Mr. Robinson Crusoe is a 1932 Pre-Code American film. It is one of the few "talkie" films starring Douglas Fairbanks, Sr., in his penultimate film role; Fairbanks also produced the film and provided the story during the Great Depression. The film was directed by A. Edward Sutherland, a veteran silent film director, for Fairbanks's Elton Productions, and released by United Artists. Steve Drexel (played by Fairbanks) shows a fiery optimism and can-do spirit that matches the Fairbanks screen persona that appears in his most popular films.

The South Seas comedy adventure featured location filming on Tahiti with working titles being Tropical Knight, A Modern Robinson Crusoe and Robinson Crusoe of the South Seas.

==Plot==
"From the time Adam and Eve were banished from the Garden of Eden, man has vainly sought to find solace, comfort and earthly pleasures in an artificial world of his own creation. Down through the ages has come that eternal heritage of the urge in every man to turn his back on so-called civilization, to get back to nature and revel in the glories and freedom of a primitive paradise."
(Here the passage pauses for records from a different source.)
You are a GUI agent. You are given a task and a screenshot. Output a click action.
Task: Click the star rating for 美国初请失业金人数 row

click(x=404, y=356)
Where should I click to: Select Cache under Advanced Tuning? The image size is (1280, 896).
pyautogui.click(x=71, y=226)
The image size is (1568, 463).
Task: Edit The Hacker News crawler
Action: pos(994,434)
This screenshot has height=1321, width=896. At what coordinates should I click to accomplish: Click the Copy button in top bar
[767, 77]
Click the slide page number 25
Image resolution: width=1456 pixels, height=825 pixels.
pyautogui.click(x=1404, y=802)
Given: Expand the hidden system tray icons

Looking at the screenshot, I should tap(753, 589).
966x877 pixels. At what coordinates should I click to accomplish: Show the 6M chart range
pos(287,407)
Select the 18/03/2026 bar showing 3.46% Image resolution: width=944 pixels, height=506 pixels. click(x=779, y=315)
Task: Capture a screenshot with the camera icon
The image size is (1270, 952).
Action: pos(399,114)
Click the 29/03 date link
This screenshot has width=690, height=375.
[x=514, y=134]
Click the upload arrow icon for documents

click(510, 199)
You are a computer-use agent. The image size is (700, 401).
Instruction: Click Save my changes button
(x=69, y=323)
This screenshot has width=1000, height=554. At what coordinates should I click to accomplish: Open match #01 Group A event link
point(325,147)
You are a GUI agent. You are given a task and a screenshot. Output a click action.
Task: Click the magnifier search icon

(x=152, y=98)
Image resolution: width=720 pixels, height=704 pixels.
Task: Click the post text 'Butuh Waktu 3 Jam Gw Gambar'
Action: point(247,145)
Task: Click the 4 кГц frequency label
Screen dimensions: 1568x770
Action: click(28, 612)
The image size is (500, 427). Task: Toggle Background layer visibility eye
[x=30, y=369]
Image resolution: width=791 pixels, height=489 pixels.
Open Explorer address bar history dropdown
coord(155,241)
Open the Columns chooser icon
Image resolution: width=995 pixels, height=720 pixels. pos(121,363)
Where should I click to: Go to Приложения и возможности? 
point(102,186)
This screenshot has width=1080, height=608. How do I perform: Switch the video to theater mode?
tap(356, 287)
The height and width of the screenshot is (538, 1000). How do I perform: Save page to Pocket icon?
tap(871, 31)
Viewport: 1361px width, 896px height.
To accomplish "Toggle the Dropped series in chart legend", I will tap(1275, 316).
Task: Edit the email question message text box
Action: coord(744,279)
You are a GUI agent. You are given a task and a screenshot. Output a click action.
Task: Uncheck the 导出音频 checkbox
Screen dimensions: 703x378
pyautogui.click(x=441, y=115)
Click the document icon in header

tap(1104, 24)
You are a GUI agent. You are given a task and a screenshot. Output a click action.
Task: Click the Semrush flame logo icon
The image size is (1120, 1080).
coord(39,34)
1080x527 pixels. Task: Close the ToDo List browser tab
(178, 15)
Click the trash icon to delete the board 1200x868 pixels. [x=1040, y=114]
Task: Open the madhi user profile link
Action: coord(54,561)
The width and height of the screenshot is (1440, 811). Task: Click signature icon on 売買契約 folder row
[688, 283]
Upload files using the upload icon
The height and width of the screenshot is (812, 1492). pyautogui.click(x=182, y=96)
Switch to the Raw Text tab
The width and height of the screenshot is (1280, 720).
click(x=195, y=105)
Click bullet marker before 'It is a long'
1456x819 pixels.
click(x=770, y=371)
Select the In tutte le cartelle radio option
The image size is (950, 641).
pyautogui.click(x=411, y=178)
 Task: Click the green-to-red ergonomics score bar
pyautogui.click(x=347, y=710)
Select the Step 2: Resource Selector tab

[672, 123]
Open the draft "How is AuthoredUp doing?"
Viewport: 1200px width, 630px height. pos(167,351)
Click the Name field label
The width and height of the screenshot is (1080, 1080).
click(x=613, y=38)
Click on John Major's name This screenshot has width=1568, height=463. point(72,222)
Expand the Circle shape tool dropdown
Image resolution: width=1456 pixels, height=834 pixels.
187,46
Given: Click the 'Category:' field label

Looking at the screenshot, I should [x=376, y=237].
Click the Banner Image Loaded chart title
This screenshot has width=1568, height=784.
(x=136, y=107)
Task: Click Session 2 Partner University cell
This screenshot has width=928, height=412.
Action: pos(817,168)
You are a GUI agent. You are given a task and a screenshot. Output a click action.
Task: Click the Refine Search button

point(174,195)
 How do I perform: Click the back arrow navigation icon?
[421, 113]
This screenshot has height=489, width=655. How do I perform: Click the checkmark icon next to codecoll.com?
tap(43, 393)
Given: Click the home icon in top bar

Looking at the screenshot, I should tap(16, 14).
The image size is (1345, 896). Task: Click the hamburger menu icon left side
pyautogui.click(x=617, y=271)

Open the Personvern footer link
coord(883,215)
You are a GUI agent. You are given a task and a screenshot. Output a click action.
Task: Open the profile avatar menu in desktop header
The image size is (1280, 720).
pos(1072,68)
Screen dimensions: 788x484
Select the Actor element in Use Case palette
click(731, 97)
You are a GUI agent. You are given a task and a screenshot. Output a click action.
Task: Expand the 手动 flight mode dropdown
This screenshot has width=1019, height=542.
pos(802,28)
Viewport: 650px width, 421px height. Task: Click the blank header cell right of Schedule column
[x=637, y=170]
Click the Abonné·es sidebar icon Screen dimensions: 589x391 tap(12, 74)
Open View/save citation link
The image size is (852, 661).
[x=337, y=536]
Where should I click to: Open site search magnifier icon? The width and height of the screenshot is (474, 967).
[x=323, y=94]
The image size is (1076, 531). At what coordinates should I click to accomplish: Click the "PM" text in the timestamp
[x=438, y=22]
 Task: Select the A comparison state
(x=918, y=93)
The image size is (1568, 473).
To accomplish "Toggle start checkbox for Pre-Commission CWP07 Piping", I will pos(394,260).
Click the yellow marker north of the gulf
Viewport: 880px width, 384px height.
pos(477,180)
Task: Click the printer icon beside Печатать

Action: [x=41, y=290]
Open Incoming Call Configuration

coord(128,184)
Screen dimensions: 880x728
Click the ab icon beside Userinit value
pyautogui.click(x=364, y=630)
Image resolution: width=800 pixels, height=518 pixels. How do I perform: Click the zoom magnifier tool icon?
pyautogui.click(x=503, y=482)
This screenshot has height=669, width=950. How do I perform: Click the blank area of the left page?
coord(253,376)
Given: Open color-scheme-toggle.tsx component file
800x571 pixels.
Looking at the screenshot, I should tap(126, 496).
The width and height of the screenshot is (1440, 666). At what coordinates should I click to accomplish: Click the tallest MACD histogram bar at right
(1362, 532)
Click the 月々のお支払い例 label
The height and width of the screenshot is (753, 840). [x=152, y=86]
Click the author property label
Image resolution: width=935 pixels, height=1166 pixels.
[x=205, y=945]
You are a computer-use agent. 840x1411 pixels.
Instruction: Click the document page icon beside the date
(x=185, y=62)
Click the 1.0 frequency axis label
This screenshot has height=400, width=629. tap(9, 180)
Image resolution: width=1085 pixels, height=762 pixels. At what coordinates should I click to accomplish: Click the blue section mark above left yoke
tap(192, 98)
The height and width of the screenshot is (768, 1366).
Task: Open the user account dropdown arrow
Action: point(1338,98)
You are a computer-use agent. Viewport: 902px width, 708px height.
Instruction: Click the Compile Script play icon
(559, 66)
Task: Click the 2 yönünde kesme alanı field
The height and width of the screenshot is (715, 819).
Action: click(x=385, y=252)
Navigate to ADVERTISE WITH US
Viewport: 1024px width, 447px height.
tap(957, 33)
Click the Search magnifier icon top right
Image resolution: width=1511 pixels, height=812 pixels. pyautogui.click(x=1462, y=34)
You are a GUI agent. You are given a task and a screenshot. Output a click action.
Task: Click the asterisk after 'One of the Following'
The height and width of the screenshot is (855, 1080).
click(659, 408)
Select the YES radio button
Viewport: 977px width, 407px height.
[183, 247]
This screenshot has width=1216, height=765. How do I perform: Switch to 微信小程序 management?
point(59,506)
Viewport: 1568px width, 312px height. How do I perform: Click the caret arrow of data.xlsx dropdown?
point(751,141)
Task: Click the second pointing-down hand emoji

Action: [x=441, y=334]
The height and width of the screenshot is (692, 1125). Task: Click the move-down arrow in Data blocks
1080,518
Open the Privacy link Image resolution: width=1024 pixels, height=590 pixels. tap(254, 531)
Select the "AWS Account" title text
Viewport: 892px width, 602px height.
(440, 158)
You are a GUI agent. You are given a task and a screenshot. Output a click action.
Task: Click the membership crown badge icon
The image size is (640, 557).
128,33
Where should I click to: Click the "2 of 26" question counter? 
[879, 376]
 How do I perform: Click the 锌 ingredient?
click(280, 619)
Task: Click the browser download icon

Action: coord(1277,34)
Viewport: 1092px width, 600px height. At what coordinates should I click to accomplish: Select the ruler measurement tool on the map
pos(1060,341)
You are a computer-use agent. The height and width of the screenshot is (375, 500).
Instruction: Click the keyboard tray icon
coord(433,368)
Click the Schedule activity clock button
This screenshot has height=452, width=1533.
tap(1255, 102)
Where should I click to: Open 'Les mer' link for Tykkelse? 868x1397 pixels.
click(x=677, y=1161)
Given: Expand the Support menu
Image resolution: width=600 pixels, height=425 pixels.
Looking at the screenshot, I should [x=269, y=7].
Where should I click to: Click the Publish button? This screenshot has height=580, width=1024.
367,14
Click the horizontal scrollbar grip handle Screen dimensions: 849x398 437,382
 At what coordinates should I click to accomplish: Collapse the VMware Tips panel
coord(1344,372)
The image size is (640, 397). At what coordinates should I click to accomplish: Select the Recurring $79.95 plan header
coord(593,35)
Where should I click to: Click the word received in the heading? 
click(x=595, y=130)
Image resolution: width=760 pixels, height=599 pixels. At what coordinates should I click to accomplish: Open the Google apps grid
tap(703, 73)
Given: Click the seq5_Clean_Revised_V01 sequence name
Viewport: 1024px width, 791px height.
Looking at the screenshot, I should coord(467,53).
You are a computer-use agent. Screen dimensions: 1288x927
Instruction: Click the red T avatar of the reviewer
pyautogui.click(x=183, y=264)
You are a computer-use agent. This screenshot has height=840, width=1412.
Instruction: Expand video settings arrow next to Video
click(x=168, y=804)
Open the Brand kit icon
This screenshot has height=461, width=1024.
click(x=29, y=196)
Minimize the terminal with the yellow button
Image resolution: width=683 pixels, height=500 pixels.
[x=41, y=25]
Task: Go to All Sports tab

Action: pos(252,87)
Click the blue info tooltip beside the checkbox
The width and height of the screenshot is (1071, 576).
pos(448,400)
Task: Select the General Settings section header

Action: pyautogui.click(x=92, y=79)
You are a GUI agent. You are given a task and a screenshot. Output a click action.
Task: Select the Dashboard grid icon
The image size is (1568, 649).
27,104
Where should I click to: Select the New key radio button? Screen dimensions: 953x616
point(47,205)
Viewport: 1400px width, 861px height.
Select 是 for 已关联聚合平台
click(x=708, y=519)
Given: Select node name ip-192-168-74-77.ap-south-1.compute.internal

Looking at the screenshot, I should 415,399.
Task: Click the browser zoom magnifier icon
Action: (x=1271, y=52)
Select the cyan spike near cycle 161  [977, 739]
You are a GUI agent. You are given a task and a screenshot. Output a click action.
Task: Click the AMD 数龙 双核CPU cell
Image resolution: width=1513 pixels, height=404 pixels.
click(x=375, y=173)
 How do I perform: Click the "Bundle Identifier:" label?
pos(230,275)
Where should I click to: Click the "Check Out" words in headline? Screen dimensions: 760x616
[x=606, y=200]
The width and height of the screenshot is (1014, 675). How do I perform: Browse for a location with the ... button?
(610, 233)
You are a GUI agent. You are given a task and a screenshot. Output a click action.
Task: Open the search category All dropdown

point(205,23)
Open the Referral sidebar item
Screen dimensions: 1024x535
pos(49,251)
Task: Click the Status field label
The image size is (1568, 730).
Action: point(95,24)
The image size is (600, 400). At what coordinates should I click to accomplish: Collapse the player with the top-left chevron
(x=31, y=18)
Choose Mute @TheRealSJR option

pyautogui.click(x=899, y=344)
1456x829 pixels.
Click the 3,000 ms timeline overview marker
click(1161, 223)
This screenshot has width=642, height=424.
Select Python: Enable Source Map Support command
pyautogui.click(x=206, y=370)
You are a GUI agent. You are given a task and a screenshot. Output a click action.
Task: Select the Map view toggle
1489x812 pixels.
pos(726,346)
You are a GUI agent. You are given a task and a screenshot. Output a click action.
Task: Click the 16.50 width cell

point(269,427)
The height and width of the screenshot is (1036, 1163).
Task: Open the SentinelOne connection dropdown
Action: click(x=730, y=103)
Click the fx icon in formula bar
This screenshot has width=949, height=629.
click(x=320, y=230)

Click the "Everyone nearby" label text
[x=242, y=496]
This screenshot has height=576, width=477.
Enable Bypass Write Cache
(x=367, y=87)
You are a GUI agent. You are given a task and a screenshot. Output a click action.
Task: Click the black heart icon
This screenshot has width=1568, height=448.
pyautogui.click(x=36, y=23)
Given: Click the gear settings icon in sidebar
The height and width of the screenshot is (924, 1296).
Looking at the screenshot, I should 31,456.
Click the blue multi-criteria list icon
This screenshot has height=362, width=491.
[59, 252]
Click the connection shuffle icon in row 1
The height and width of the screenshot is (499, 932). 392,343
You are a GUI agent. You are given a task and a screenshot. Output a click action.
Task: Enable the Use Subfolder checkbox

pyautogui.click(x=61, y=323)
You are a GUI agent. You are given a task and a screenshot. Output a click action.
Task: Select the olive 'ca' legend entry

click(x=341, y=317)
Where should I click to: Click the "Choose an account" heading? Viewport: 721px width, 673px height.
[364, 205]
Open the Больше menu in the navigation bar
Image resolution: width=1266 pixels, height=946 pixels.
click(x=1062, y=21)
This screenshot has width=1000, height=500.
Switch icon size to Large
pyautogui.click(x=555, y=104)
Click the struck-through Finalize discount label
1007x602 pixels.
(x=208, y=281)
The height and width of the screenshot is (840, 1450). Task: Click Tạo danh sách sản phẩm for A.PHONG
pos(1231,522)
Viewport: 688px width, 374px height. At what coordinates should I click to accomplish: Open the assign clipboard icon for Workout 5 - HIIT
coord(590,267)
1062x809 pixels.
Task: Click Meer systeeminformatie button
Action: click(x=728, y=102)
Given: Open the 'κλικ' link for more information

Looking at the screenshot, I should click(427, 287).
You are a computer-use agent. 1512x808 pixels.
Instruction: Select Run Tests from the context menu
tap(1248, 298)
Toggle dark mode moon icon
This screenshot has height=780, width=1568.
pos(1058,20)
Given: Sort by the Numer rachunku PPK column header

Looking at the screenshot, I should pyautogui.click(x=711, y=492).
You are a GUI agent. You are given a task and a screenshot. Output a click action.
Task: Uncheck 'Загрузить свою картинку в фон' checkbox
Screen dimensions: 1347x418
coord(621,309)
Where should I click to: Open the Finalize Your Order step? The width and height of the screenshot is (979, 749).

Steve Drexel voluntarily strands himself on a deserted island on a bet. He intends to re-create civilization (in the form of New York) and carves a comfortable home, complete with a sign reading 52nd Street and Park Avenue out of the jungle. Drexel is joined by his dog, and befriended by a native monkey, parrot, and a wild goat that is captured in one of his traps. He attempts to cultivate a "head-hunter" native as his Man Friday from Robinson Crusoe, but fails as the native escapes.

A woman runs away from a marriage she does not want on a neighboring island and is trapped in one of his devices. He names her Saturday and she becomes his love interest. Over time, she slowly learns rudimentary English.

Eventually, the natives on a nearby island attack the Fairbank's settlement at the behest of the men that bet against Drexel. The hero defeats the hostile natives just as his friends arrive and he wins the bet. Coincidental to their arrival, a separate war party of natives arrives and attacks. Drexel distracts them as his friends save his animals and head for the yacht. After a harrowing chase, he ends up escaping with his friends, animals and the girl Saturday on the yacht that brought him there. He takes her back to New York, where she performs to an appreciative crowd in the Ziegfeld Follies.

==Cast==
- Douglas Fairbanks as Steve Drexel
- William Farnum as William Belmont
- Earle Browne as Professor Carmichale
- Maria Alba as Saturday

==Soundtrack==
During the filming the sound equipment failed and the film had to be dubbed back in California.

Alfred Newman who had previously scored Fairbanks' Reaching for the Moon composed the score. Newman reused one of his musical themes for the 1937 film The Hurricane where it became a popular song called Moon of Manakoora. Newman's score for The Hurricane was nominated for an Academy Award.

==Legacy==
Fairbanks biographer Jeffrey Vance writes "Mr. Robinson Crusoe, his last personal production, was designed to meet his responsibilities in the least demanding way. The film was conceived as an inexpensive travelogue masquerading as a narrative film...Free from the hated dialogue that had so confined his type of film, Fairbanks should have been in his element. And yet, despite the primarily visual aspect of the film, his customary ebullience is not in evidence; his character is a hypomanic middle-aged man."